Understanding convergence rates and basins of attraction is essential for selecting appropriate root-finding algorithms and initial guesses. Different algorithms offer trade-offs between convergence speed, robustness, and computational cost.

DefinitionOrder of Convergence

Let $\{x_n\}$ converge to $r$ with $x_n \neq r$ for all $n$ . The sequence has order of convergence $\alpha \geq 1$ if: $\lim_{n \to \infty} \frac{|x_{n+1} - r|}{|x_n - r|^\alpha} = C$ for some constant $0 < C < \infty$ . The case $\alpha = 1$ with $C < 1$ is linear convergence, $\alpha = 2$ is quadratic convergence, and $1 < \alpha < 2$ is superlinear convergence.

Higher convergence order means faster asymptotic convergence, but requires more regularity of $f$ and more computational work per iteration. The order characterizes how rapidly errors decrease once the iteration enters a neighborhood of the root.

ExampleComparing Methods for $f(x) = x^3 - 2$

Finding $\sqrt[3]{2} \approx 1.259921$ starting from $x_0 = 1$ :

Bisection (linear, rate 1/2):

10 iterations: error $\approx 10^{-3}$
20 iterations: error $\approx 10^{-6}$

Secant (order 1.618):

5 iterations: error $\approx 10^{-6}$
7 iterations: error $\approx 10^{-12}$

Newton (quadratic):

4 iterations: error $\approx 10^{-6}$
5 iterations: error $\approx 10^{-12}$

Newton converges fastest asymptotically but requires computing $f'(x) = 3x^2$ at each step.

Remark

Basin of Attraction: For an iterative method $x_{n+1} = \phi(x_n)$ with fixed point $r$ (so $\phi(r) = r$ ), the basin of attraction is the set of initial values $x_0$ for which $\lim_{n \to \infty} x_n = r$ .

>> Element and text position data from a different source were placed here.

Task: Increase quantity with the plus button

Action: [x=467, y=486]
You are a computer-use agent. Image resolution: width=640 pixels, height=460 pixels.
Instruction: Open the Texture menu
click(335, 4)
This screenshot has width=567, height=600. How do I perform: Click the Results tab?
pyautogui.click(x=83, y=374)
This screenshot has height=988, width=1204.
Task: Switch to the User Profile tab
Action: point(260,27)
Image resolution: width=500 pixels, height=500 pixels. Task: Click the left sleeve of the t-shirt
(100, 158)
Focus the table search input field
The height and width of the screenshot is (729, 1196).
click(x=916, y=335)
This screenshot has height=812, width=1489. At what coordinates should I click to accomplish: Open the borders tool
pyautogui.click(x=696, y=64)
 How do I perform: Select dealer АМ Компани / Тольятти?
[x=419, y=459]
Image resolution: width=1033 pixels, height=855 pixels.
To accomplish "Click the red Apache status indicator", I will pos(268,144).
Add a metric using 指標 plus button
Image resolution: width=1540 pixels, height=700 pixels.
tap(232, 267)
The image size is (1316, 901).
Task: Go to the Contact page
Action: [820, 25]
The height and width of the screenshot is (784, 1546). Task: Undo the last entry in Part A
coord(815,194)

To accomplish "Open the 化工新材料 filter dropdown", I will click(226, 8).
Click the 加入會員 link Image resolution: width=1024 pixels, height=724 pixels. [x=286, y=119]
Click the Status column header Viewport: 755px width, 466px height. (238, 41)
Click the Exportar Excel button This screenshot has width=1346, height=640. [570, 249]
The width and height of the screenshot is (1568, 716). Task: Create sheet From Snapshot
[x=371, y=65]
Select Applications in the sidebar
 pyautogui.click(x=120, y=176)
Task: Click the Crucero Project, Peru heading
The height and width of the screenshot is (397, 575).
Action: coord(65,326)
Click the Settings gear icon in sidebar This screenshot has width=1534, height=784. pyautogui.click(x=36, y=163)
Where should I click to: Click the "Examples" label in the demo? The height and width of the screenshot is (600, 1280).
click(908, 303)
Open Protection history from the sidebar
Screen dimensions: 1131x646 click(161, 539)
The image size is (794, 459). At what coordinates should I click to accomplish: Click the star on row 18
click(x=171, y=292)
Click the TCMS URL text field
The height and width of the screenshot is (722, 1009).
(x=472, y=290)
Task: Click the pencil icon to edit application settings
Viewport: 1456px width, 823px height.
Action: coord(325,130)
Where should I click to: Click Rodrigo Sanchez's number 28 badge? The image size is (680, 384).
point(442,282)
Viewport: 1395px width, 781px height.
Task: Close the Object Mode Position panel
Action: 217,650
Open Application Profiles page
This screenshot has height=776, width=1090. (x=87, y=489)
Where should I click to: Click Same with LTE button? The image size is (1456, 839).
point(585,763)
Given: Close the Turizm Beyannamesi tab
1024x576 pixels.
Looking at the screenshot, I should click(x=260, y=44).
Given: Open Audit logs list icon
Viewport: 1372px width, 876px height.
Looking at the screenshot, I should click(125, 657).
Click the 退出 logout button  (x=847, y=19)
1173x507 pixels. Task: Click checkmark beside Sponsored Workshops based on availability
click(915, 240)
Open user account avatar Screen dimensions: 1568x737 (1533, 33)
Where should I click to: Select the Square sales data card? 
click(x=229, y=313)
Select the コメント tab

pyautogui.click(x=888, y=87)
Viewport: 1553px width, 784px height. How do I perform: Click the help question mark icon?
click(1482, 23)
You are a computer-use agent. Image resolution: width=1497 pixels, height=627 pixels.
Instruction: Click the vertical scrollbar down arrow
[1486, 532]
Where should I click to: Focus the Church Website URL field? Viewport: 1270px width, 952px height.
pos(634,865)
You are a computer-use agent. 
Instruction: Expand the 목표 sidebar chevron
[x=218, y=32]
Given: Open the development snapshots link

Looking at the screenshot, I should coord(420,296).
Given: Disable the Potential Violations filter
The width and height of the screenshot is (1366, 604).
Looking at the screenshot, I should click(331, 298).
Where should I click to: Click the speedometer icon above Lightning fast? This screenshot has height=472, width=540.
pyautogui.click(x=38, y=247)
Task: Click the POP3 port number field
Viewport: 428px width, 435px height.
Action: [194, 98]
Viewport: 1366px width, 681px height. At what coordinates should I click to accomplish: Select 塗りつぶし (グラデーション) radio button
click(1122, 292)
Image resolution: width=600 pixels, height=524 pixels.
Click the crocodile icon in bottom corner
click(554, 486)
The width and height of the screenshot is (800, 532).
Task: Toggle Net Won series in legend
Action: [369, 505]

Newton's method can have fractal basin boundaries in the complex plane, meaning arbitrarily close initial guesses may converge to different roots or diverge. This motivates hybrid methods that combine global convergence guarantees with fast local convergence.

For Newton's method, if $f \in C^2$ near $r$ with $f(r) = 0$ and $f'(r) \neq 0$ , there exists $\delta > 0$ such that $|x_0 - r| < \delta$ guarantees quadratic convergence. The size of $\delta$ depends on the ratio $|f''(r)|/|f'(r)|$ : larger second derivatives or smaller first derivatives reduce the basin of attraction.

Multiple roots ( $f'(r) = 0$ ) reduce Newton's method to linear convergence. If $f$ has a zero of multiplicity $m$ at $r$ : $f(x) = (x-r)^m h(x), \quad h(r) \neq 0$ then the error satisfies: $\frac{|x_{n+1} - r|}{|x_n - r|} \approx 1 - \frac{1}{m}$

This motivates modified methods that detect multiplicity or use deflation techniques to remove known roots.

Practical stopping criteria must balance multiple factors: absolute tolerance $|x_{n+1} - x_n| < \epsilon_{\text{abs}}$ , relative tolerance $|x_{n+1} - x_n|/|x_{n+1}| < \epsilon_{\text{rel}}$ , and residual tolerance $|f(x_n)| < \epsilon_{\text{res}}$ . Ill-conditioned roots (where $f'(r) \approx 0$ ) can have small residuals but large errors in $x$ , requiring careful criterion selection.